-- AVAILABLE DATA --
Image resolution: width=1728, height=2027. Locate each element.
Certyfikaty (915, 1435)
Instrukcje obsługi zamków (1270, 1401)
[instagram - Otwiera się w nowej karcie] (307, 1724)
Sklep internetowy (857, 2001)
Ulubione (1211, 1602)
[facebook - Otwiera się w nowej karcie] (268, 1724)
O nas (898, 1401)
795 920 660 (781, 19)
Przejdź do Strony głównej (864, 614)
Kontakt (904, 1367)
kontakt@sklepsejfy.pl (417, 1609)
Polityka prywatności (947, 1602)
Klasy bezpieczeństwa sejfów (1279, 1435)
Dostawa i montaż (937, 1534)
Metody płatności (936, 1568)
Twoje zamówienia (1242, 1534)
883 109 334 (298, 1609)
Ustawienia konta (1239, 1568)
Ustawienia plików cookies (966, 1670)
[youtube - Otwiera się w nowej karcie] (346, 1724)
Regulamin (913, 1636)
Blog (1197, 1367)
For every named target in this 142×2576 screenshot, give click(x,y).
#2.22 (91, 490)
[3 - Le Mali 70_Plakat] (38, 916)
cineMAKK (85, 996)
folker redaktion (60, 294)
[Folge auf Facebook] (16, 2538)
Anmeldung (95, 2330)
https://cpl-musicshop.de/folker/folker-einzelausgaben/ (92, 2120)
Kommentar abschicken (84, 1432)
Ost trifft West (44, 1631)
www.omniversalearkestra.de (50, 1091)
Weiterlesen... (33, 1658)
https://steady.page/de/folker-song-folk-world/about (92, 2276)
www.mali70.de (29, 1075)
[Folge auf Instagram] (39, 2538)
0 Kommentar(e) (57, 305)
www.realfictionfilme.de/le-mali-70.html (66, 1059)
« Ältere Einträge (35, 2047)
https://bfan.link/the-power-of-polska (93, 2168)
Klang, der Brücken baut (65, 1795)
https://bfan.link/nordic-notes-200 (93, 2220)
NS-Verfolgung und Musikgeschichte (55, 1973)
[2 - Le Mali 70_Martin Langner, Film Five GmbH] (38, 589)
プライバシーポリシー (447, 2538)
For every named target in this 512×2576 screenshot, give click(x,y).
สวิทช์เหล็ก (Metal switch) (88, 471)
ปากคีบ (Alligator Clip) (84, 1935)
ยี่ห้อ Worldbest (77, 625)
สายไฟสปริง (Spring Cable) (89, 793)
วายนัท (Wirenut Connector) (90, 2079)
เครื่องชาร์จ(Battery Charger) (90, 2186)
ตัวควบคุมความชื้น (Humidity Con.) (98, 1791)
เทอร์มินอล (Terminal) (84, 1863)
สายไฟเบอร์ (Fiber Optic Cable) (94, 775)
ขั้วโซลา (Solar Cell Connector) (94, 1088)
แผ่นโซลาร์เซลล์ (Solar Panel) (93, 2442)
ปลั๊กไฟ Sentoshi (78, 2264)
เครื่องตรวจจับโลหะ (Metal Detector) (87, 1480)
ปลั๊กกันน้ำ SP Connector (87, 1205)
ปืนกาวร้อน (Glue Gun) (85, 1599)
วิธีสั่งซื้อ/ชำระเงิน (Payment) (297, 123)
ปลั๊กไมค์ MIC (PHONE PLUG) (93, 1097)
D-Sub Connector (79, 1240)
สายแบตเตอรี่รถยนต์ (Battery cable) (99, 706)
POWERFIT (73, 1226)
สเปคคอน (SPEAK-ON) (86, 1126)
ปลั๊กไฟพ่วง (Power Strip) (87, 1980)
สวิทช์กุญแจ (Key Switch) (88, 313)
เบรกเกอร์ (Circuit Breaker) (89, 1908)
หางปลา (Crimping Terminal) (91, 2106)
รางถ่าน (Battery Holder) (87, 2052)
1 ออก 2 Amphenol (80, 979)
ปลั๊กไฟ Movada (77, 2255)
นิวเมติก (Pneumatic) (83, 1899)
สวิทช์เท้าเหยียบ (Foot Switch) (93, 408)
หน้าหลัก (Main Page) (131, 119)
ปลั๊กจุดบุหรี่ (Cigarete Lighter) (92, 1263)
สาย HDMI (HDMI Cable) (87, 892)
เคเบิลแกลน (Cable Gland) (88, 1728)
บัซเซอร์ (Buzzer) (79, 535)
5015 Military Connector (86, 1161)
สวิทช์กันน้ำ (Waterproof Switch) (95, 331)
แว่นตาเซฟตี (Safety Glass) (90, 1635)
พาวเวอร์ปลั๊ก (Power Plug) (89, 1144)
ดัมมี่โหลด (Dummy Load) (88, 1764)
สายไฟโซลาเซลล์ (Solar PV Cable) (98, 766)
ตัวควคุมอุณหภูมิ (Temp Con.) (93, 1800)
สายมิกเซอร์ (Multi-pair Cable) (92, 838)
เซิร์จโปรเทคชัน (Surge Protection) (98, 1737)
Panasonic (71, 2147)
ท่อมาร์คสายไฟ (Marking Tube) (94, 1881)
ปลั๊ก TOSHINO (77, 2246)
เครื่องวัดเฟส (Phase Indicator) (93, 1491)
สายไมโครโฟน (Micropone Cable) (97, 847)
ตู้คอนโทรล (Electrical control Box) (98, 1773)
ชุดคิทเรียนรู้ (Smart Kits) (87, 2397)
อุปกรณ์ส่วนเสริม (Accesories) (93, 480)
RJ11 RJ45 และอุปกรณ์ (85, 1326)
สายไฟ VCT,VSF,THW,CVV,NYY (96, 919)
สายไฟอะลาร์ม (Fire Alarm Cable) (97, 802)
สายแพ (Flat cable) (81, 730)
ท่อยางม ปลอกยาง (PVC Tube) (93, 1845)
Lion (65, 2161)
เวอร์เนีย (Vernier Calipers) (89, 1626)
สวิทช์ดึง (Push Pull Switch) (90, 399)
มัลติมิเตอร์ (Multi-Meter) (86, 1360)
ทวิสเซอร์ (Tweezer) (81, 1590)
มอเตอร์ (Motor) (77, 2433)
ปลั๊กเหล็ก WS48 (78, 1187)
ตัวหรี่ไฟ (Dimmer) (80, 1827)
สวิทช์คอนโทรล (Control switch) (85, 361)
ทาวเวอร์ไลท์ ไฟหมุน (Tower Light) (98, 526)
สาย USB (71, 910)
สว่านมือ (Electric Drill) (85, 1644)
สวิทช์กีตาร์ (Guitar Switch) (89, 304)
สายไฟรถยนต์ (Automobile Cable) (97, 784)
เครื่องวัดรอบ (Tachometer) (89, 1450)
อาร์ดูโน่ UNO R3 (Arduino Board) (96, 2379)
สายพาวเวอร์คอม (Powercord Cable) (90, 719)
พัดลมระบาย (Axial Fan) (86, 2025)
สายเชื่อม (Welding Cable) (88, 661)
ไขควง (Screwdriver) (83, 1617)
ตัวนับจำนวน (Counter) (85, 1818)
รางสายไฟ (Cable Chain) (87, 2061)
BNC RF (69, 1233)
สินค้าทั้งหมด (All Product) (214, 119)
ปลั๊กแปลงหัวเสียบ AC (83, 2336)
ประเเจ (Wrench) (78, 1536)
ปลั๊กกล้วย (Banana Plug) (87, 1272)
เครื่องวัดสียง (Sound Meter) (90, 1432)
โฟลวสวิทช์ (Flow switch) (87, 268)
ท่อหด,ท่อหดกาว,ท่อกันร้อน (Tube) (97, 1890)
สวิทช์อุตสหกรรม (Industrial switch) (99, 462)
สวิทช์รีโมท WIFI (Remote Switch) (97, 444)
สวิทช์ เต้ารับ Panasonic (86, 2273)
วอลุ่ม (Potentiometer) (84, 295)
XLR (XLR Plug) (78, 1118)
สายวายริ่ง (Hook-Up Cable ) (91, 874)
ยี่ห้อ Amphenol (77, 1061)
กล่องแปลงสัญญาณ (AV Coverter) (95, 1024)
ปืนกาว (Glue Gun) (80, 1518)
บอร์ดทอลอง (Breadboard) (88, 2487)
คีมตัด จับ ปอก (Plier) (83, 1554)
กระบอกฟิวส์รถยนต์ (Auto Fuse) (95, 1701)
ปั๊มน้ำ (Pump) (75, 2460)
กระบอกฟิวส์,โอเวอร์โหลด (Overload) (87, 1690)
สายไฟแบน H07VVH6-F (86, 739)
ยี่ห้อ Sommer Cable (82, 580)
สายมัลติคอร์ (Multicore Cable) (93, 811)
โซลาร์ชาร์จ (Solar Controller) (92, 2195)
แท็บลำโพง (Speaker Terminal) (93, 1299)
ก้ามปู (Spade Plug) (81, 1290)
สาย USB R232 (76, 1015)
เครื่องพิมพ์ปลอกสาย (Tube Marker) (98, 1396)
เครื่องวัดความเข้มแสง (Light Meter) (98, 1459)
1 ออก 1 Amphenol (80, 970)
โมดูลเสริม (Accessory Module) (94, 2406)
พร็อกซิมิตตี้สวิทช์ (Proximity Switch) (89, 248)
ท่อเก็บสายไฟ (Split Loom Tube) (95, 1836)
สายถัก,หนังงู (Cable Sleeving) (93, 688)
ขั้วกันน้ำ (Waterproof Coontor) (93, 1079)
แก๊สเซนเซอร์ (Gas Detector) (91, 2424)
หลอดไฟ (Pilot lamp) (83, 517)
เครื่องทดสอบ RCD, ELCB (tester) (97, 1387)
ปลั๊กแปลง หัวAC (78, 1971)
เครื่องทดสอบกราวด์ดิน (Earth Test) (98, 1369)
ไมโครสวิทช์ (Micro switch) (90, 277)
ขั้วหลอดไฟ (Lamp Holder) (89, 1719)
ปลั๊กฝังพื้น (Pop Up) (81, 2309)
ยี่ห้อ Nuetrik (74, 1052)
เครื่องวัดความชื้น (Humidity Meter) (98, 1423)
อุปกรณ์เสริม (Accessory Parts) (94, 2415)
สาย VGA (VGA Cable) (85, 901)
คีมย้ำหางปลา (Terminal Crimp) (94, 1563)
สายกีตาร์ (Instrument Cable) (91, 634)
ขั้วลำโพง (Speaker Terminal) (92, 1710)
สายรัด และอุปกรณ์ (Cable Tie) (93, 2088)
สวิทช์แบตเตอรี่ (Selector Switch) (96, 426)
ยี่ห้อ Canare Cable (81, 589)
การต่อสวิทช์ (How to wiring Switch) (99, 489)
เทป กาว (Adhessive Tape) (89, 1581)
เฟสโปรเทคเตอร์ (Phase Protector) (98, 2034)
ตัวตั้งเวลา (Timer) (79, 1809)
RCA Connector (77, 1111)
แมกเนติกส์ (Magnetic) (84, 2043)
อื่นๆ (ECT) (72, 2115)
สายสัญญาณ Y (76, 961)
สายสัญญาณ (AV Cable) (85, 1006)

-- TASK STATEMENT --
Copy out each line of the data containing the string "Humidity".

-- OUTPUT OF THE EXERCISE --
ตัวควบคุมความชื้น (Humidity Con.) (98, 1791)
เครื่องวัดความชื้น (Humidity Meter) (98, 1423)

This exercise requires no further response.